Saracens owner Nigel Wray has retired as club chairman with immediate effect.
Wray first invested in the club in 1995 and reclaimed full control in April 2018 by buying back a 50% stake sold to South African firm Remgro.
Saracens were deducted 35 points and fined £5.36m in November after an inquiry into business dealings between Wray and some Sarries players.
"As we enter a new year, a new decade, it is time for the club to make a fresh start," he said in a statement.
"I am not getting any younger and feel this is the right moment for me to stand down as chairman and just enjoy being a fan of this incredible rugby club."
He added that the Wray family "will continue to provide the required financial support to the club".
Edward Griffiths is returning to the club as interim chief executive for the next 12 months.
Saracens established themselves as the dominant force in English club rugby over the past decade, winning the Premiership title on five occasions and being crowned European champions three times, most recently when they beat Leinster 20-10 in last season's final.
But their reputation was severely tarnished by the financial scandal which emerged last year.
They were sanctioned by a disciplinary panel for breaching salary cap regulations in the past three seasons.
Saracens apologised for "administrative errors relating to the non-disclosure of some transactions" to Premiership Rugby Limited.
In a statement, Wray said the sanctions were "absolutely devastating" for everyone connected with the club.
He added: "It has been acknowledged by the panel that we never deliberately sought to mislead anyone or breach the cap and that's why it feels like the rug is being completely pulled out from under our feet."

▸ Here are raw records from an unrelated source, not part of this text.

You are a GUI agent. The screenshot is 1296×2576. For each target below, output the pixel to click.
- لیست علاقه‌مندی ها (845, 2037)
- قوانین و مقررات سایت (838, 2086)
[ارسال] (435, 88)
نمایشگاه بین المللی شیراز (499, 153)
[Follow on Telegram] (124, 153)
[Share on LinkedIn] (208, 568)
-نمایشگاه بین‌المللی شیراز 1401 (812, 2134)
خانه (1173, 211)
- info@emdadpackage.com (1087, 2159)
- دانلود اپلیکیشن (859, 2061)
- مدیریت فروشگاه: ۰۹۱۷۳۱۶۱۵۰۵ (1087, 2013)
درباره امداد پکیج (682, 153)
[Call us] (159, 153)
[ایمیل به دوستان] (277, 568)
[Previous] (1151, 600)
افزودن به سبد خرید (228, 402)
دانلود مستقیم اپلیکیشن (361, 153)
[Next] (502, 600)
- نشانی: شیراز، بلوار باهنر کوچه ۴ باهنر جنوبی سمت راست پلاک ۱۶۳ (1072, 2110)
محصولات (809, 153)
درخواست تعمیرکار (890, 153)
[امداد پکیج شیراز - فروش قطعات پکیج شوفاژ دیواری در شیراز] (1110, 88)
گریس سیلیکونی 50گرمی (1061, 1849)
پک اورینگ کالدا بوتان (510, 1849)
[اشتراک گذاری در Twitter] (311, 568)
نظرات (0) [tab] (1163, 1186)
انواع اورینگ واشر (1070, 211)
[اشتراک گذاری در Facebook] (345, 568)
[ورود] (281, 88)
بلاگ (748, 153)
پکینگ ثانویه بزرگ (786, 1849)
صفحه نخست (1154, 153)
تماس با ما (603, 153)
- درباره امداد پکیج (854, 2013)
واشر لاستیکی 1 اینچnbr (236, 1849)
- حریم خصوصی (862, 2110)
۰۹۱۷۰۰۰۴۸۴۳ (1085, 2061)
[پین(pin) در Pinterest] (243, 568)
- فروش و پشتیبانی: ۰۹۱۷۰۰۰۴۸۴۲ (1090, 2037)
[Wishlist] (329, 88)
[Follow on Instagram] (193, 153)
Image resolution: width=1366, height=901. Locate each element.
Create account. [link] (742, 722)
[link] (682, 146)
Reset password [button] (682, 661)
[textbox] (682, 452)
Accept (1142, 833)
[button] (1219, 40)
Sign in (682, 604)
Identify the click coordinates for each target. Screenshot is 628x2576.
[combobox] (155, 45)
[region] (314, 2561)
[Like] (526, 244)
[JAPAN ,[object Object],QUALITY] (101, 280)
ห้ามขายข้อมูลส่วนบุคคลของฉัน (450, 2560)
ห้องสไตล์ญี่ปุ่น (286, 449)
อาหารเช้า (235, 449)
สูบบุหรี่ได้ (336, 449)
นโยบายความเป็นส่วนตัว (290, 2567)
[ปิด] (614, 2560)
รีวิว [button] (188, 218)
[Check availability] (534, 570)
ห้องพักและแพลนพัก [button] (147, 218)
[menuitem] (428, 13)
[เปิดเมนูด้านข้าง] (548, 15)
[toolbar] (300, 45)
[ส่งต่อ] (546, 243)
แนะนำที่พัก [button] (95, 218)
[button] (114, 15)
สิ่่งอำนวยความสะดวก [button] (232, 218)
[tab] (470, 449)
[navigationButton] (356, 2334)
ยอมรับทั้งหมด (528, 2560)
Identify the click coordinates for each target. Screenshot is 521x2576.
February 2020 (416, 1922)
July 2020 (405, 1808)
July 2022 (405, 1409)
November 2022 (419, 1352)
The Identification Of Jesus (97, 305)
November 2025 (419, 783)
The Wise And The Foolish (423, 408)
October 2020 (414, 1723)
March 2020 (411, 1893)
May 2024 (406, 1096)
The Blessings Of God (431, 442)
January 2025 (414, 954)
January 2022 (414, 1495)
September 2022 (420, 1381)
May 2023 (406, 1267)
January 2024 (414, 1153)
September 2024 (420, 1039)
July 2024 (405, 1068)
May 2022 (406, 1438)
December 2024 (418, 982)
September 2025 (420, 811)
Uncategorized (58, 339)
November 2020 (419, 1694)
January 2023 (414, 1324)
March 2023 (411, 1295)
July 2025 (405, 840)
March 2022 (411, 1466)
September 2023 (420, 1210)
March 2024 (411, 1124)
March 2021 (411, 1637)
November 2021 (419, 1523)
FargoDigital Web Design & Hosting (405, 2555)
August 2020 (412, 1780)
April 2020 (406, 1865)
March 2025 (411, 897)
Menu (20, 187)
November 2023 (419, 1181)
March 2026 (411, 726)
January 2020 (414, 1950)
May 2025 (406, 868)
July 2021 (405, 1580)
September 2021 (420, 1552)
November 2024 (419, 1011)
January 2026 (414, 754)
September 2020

The club initially indicated they would appeal, but later decided not to take the matter any further and Wray said they accepted the penalties "with humility".
They have won five of their seven Premiership games so far this season, but are bottom of the table on -12 points and are 18 points from safety.
Chris Jones, BBC rugby union correspondent
Wray's legacy has been tarnished by the salary cap scandal, and it is surely no coincidence he is standing down just months after the breaking of the storm which battered his and the club's reputation.
However, Wray has had a seismic impact on English and European rugby over the past 25 years, both as the beating heart of Saracens and as a prominent and influential voice in the sport.
Wray has done as much as anyone to drag rugby union into the professional era and will continue to prop up Saracens financially.
While the arrival on the scene of private equity may mean less of a reliance on benefactors in the future, many clubs still lean heavily on them. Without the generosity of men like Wray, the professional club game in England would not exist.